Segment Start: INPUT FOR THIS TASK

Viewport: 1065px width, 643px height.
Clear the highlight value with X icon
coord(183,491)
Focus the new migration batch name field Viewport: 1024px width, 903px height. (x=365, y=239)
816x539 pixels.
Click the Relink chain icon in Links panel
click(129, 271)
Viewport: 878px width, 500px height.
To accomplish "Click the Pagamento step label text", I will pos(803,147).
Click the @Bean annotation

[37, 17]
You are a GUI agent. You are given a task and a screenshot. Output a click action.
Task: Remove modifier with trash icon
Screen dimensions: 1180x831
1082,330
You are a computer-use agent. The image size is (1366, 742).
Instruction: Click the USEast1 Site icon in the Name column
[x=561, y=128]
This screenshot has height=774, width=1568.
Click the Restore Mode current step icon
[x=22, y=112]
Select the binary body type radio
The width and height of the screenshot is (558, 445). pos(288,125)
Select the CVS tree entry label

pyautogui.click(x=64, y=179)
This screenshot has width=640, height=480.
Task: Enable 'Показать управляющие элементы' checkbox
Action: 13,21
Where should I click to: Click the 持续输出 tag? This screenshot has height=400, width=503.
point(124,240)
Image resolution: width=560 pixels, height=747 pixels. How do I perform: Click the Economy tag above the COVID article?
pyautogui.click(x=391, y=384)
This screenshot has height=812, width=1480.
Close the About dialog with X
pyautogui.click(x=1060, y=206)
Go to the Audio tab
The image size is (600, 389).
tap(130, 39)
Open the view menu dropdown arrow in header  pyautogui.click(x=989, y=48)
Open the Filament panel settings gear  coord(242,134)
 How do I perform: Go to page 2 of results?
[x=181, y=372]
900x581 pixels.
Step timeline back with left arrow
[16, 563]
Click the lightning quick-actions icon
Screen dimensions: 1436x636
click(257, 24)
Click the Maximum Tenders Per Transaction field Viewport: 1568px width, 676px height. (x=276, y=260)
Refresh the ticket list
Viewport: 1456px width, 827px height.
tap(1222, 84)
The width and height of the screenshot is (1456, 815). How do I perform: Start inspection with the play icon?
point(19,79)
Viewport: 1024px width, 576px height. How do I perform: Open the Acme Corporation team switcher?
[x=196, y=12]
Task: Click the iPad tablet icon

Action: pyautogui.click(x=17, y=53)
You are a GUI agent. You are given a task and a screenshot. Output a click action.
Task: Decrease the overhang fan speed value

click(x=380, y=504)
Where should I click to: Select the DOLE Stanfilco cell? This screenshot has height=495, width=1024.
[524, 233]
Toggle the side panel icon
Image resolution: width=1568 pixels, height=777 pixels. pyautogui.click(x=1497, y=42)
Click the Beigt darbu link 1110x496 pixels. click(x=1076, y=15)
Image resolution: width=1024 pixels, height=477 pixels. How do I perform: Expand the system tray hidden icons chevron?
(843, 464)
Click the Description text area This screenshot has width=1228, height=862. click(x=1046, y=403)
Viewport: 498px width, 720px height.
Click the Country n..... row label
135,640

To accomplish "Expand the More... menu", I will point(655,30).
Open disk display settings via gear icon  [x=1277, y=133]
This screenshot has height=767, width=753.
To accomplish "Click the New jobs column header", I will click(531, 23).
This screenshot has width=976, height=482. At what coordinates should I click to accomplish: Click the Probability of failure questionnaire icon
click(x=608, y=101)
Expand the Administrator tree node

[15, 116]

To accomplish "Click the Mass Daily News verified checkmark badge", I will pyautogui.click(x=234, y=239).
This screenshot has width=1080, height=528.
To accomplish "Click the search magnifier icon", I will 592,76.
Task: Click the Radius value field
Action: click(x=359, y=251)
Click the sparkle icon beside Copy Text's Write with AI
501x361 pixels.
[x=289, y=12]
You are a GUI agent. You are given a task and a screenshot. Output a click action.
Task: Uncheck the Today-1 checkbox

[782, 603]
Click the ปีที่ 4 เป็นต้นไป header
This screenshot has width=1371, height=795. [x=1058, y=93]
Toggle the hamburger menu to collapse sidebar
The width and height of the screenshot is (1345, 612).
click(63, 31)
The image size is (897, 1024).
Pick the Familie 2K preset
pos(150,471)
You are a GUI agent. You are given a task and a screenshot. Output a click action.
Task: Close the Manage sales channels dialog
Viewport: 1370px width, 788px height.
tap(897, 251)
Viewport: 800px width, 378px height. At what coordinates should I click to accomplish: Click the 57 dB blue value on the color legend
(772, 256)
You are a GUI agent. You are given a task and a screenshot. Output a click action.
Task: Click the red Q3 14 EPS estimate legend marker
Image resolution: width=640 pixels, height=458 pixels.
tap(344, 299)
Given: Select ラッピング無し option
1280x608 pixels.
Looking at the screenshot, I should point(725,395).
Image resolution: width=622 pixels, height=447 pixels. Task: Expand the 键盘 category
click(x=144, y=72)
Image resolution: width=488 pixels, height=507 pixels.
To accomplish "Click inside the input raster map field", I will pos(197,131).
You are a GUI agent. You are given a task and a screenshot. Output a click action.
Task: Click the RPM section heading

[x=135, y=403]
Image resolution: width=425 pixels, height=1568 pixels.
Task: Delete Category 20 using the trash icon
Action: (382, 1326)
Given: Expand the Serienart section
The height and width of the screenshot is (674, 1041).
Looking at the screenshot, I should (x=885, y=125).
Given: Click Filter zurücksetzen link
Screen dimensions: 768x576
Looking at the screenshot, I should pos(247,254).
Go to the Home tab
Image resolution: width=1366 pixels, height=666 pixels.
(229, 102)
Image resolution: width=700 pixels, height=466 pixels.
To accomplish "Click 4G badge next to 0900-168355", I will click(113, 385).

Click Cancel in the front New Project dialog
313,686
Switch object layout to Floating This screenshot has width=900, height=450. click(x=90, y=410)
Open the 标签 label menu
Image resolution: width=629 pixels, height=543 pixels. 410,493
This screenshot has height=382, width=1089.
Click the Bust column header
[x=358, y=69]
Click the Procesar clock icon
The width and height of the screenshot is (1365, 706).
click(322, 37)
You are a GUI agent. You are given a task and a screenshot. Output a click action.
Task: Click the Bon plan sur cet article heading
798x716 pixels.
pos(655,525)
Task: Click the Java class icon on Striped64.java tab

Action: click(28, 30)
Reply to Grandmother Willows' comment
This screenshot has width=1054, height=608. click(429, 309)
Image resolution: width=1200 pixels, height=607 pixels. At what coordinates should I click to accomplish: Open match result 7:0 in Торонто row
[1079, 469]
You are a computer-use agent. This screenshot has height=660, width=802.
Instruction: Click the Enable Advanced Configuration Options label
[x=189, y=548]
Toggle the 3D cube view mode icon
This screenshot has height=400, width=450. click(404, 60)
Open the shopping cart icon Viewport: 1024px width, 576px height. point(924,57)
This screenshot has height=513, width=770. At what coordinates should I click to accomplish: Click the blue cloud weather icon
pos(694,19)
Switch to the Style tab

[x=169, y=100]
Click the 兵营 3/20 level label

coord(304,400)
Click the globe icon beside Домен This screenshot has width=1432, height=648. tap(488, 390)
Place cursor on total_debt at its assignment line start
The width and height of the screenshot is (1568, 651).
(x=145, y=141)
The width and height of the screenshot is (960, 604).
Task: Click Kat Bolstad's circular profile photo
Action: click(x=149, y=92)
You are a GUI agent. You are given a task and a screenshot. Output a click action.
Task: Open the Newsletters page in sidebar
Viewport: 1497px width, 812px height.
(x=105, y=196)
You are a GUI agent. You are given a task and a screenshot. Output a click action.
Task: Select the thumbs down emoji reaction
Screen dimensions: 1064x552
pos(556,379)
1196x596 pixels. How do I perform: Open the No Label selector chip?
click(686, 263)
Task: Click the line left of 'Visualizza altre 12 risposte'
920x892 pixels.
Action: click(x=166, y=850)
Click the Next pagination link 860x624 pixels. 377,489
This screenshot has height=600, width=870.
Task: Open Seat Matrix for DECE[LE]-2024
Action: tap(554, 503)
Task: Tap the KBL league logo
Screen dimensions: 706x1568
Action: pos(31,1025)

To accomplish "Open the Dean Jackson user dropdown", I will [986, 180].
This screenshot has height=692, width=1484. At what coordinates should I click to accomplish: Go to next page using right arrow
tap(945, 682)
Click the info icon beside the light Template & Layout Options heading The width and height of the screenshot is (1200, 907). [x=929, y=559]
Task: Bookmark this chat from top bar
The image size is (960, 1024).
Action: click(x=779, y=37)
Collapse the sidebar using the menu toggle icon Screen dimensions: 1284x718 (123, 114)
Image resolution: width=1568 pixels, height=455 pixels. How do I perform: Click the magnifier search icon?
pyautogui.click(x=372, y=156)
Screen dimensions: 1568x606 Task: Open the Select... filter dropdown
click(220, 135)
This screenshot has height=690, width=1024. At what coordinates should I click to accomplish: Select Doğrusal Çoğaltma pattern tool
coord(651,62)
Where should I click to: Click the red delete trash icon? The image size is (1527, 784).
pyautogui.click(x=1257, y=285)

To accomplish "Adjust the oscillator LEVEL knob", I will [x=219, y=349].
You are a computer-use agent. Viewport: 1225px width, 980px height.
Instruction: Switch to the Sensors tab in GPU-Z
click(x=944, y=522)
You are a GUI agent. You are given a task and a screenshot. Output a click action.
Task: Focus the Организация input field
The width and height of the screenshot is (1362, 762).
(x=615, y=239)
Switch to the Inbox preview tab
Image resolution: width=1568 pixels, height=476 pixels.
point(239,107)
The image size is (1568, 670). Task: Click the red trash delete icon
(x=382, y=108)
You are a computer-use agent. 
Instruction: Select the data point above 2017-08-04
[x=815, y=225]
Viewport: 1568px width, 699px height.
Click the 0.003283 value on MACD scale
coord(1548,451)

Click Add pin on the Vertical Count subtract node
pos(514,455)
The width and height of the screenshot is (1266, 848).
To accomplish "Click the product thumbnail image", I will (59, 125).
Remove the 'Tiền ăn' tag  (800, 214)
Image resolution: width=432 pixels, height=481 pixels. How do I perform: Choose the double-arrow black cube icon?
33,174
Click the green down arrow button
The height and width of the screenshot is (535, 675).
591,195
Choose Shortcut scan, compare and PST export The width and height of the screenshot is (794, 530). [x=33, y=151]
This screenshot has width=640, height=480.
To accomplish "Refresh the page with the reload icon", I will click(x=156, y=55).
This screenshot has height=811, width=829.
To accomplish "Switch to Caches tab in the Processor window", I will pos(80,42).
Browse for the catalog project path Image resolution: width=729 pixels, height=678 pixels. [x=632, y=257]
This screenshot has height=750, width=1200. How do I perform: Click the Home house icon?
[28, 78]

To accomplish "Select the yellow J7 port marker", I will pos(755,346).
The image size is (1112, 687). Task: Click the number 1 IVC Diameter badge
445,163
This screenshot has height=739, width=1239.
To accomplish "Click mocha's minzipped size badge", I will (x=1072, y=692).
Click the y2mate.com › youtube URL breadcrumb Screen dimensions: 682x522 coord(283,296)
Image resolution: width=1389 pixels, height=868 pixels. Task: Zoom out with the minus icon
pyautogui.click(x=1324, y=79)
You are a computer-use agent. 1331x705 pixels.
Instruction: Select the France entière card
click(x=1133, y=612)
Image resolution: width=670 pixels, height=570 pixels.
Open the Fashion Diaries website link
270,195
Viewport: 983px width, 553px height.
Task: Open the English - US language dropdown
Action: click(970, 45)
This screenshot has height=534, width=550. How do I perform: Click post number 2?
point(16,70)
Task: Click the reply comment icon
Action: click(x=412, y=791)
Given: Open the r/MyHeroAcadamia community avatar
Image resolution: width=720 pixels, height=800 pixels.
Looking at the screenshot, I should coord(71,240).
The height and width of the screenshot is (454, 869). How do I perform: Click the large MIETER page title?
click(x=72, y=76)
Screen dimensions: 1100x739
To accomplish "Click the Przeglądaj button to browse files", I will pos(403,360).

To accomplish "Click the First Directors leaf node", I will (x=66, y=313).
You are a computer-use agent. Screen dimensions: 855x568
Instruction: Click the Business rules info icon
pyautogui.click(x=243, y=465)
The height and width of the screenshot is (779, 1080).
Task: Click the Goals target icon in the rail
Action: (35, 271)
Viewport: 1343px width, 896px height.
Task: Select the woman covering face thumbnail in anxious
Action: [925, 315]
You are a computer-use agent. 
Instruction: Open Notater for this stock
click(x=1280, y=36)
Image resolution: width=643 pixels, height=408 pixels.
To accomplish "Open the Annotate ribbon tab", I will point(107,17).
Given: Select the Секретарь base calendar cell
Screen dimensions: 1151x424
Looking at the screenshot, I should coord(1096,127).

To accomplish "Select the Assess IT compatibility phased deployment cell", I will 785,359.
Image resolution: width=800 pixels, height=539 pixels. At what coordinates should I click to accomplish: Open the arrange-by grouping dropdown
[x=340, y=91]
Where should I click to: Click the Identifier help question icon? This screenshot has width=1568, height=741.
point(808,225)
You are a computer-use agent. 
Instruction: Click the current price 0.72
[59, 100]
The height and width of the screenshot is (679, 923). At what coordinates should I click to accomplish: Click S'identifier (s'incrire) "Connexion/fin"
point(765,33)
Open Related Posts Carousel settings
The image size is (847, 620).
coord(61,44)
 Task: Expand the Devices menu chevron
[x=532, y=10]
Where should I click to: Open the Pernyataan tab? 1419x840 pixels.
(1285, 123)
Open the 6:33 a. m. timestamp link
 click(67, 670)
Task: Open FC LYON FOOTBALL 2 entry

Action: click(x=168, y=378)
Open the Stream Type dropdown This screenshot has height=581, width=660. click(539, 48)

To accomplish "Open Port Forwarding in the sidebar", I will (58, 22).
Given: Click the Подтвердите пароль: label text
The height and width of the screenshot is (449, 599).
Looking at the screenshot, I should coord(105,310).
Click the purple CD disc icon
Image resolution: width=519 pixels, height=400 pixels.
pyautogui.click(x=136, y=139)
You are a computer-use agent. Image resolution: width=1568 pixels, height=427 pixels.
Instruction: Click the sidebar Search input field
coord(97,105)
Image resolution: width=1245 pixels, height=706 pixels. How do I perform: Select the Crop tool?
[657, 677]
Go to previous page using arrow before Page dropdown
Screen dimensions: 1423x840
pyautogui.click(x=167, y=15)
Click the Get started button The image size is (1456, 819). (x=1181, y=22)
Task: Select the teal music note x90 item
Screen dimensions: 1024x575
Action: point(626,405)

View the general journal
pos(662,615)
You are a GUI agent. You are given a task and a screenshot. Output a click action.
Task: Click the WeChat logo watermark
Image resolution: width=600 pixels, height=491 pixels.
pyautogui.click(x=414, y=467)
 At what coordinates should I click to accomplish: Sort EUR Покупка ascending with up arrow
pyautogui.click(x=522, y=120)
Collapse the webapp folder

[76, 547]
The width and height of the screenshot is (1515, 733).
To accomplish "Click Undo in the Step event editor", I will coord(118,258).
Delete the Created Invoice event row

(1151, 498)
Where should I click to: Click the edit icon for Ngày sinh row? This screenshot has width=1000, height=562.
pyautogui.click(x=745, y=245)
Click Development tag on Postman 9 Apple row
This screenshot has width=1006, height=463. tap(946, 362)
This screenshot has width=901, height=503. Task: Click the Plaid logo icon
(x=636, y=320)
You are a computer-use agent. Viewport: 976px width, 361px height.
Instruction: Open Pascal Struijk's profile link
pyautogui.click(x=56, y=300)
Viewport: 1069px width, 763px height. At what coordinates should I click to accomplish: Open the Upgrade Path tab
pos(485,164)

Segment End: INPUT FOR THIS TASK

**PROBLEM STATEMENT:** Which lines of the data above contain the string "button"? Copy each of them.

**OUTPUT BELOW:**
Click the green down arrow button
To accomplish "Click the Przeglądaj button to browse files", I will pos(403,360).
Click the Get started button The image size is (1456, 819). (x=1181, y=22)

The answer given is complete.